Otherwise, the ECB worries that ‘alternative foreign payments solutions’ could lead to excessive dollarization in Europe, undermining monetary sovereignty. Think about the current dominance of the dollar-based stablecoin issuers, for example, or the potential growth of PayPal’s stablecoin. These fears are almost certainly unwarranted, but they are not the only source of anxiety: the ECB also worries that these coins will draw money away from the banking system, reducing the stock of deposits and hence limiting the supply of credit.

Article second half

The tension that exists between the stablecoin-tolerant European Commission and the stablecoin-sceptic ECB is probably, in the end, a good thing for Europe. Innovation will occur, but slowly, as the public-sector digital euro and private-sector coins learn gradually how to live with each other. When it comes to something as important as money, speed of change is probably not top priority. 

Most of the concerns about digital money in Europe stem from fears about doing too much damage to the banking system.
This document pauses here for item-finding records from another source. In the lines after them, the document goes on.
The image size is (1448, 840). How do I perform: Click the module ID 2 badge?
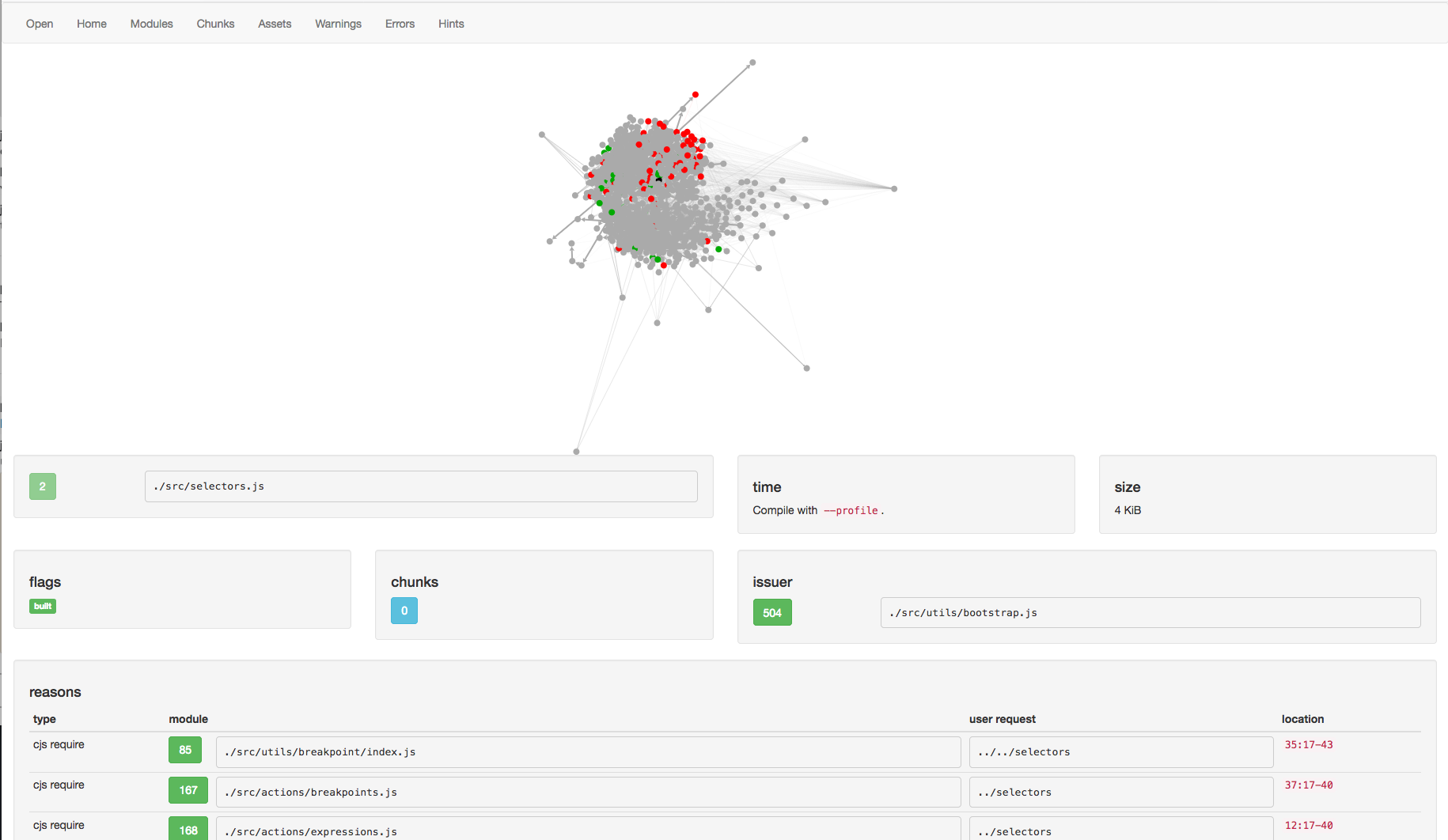pyautogui.click(x=43, y=486)
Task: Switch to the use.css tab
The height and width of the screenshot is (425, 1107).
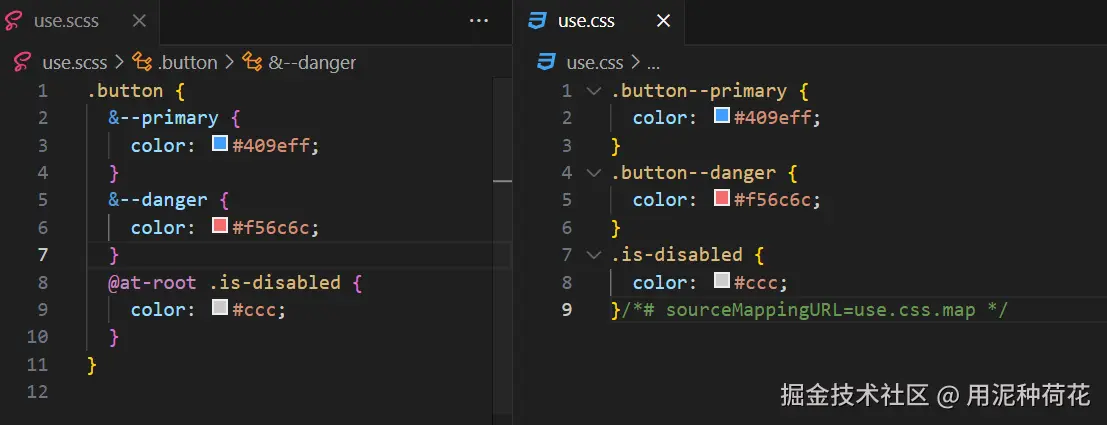Action: (588, 20)
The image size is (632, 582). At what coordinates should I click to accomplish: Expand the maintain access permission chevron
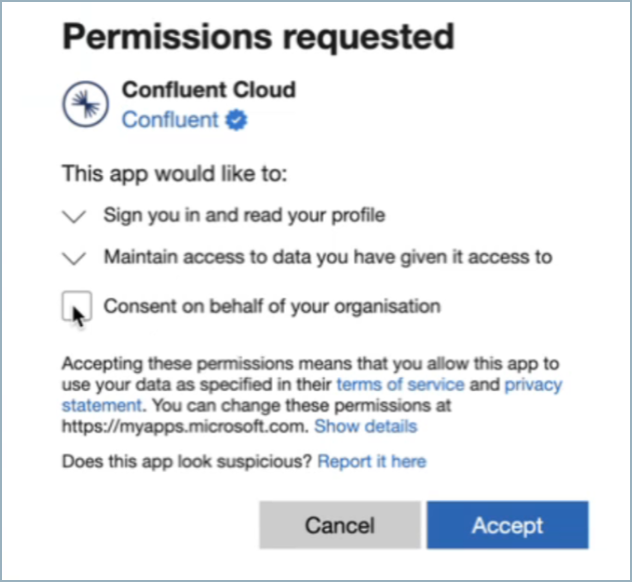pos(73,258)
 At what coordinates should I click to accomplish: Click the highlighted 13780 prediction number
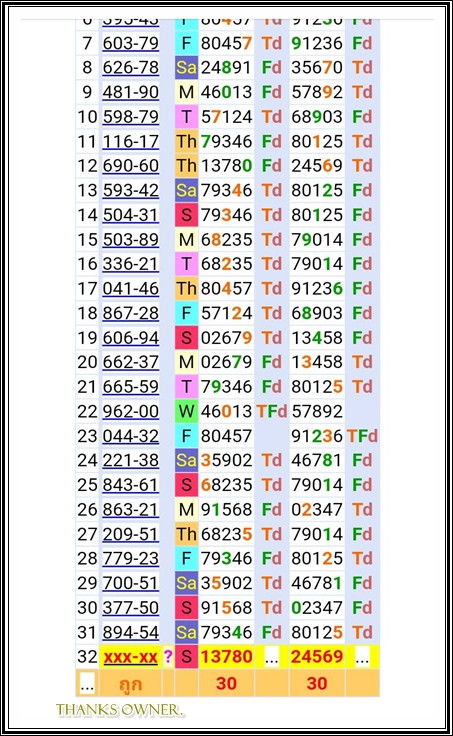[x=226, y=657]
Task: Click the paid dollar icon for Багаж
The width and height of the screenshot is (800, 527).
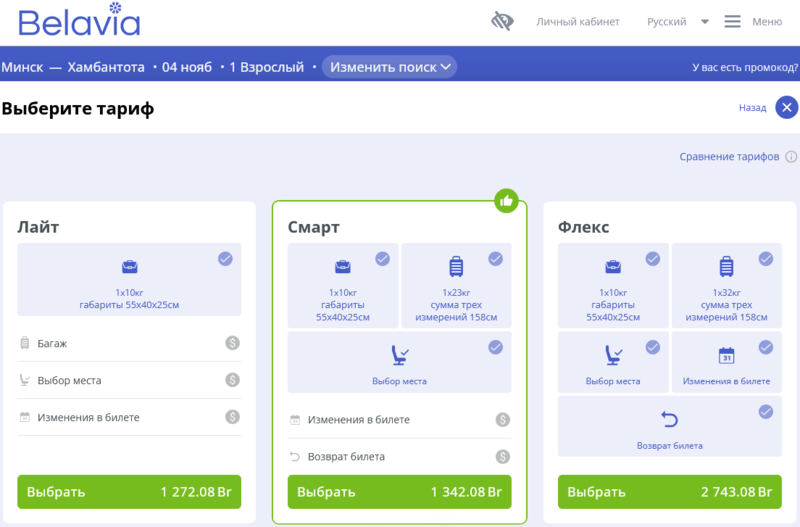Action: pyautogui.click(x=232, y=343)
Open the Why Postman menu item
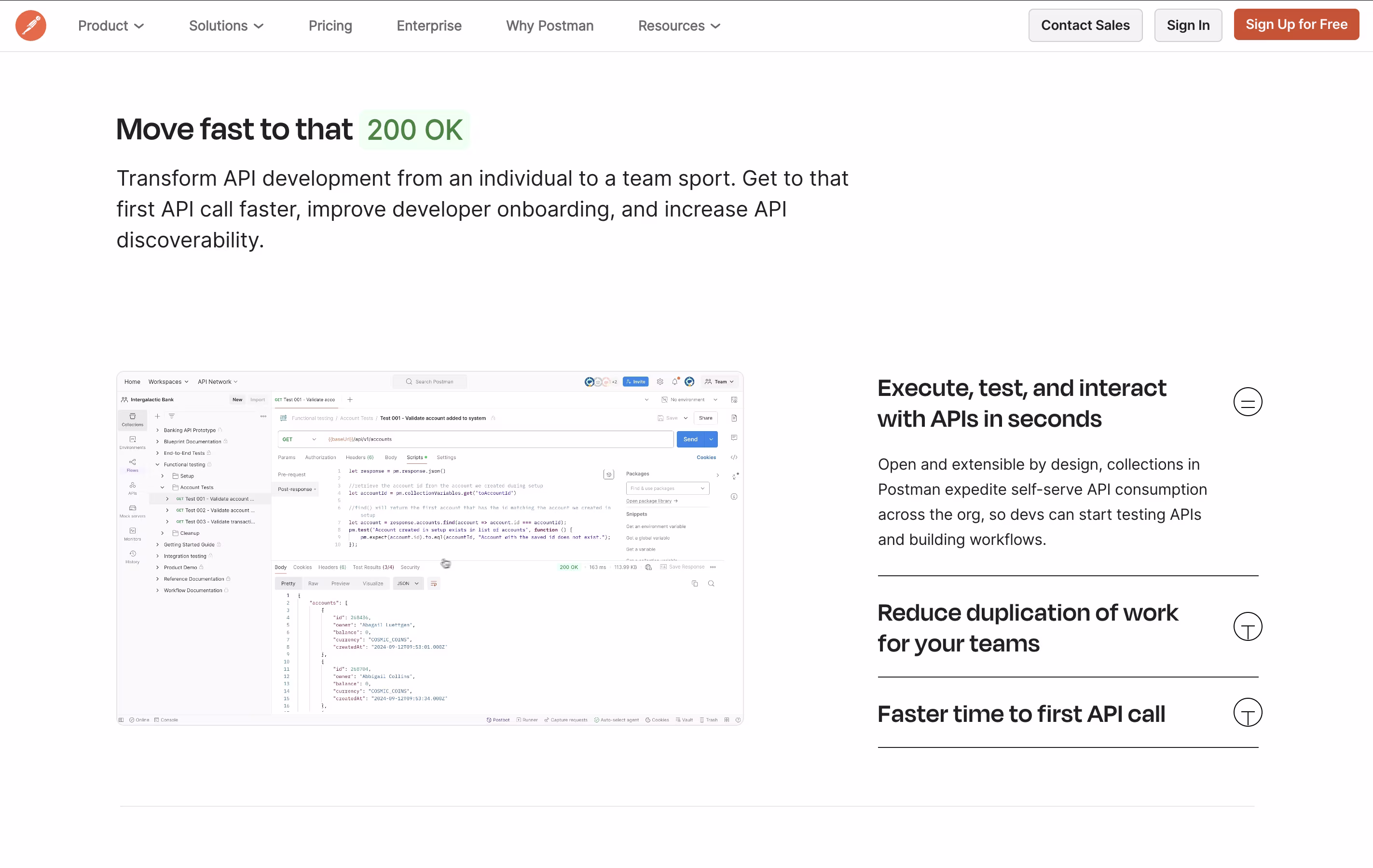Screen dimensions: 1373x868 tap(549, 26)
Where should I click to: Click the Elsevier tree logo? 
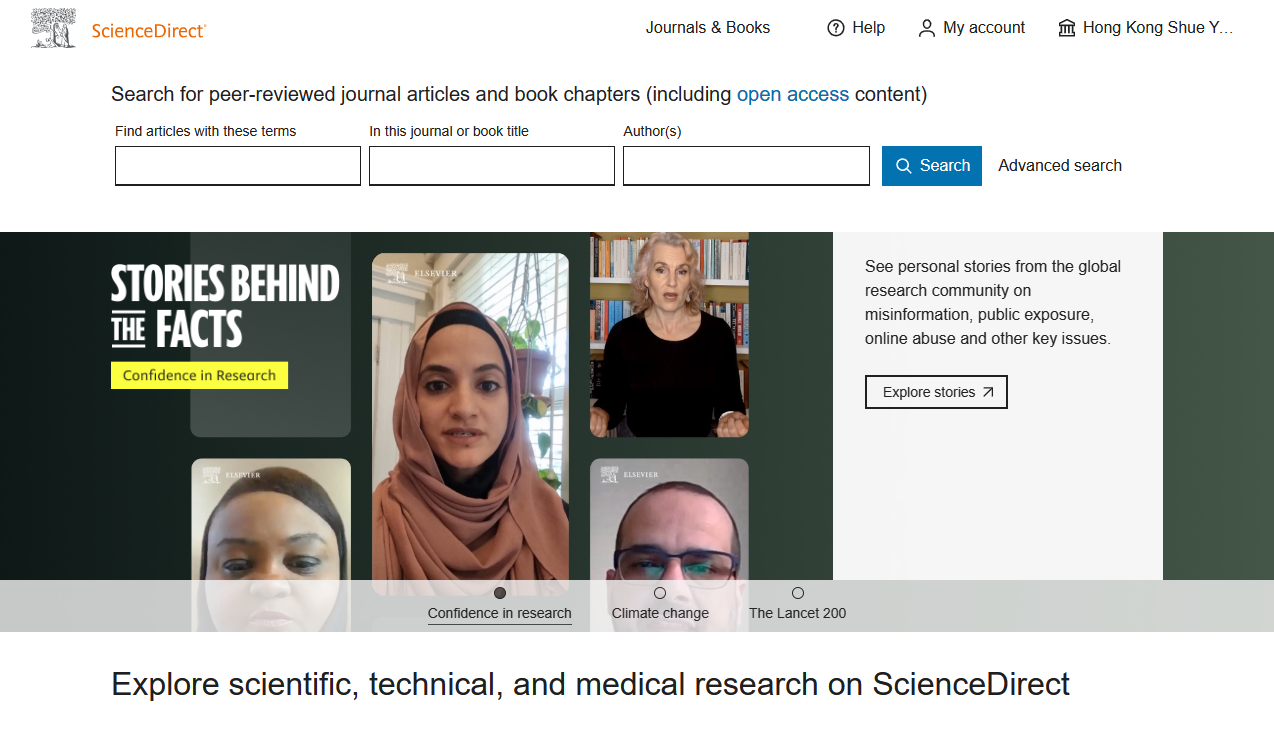point(53,29)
That’s why MiCA insists that at least 30 per cent of the funds that back stablecoins have to be deposited in banks. And it is also why the ECB will limit the size of its digital euro wallets so that no Eurozone citizen will be able to hold more than EUR 3,000 or so in e-euro form.

For a part of the world that is sensitive to the risk of geopolitical marginalization, the future of digital money could be bright for Europe.

That concern, ultimately, should be to Europe’s benefit, particularly because crypto evangelists in the US, including some in the Trump administration, seem to be angling for an effective takeover of Wall Street by Silicon Valley. Eric Trump, for example, the US President’s son, says he’d like some big US banks to ‘go extinct’.  

The US approach, in other words, is Zuckerbergian: ‘move fast and break things’.

In the short run, the European approach runs the risk of neither having its cake nor eating it. Stablecoin issuers might limit their growth in the EU, and the fate of the ECB’s digital euro – which in any case doesn’t seem terribly popular – could be hobbled by excessive caution about how widely it can be used. 

In the long run, though, the EU’s hybrid approach could win, not least because there is value in avoiding too many immediate risks to the banking system. For a part of the world that is sensitive to the risk of geopolitical marginalization, the future of digital money could be bright for Europe.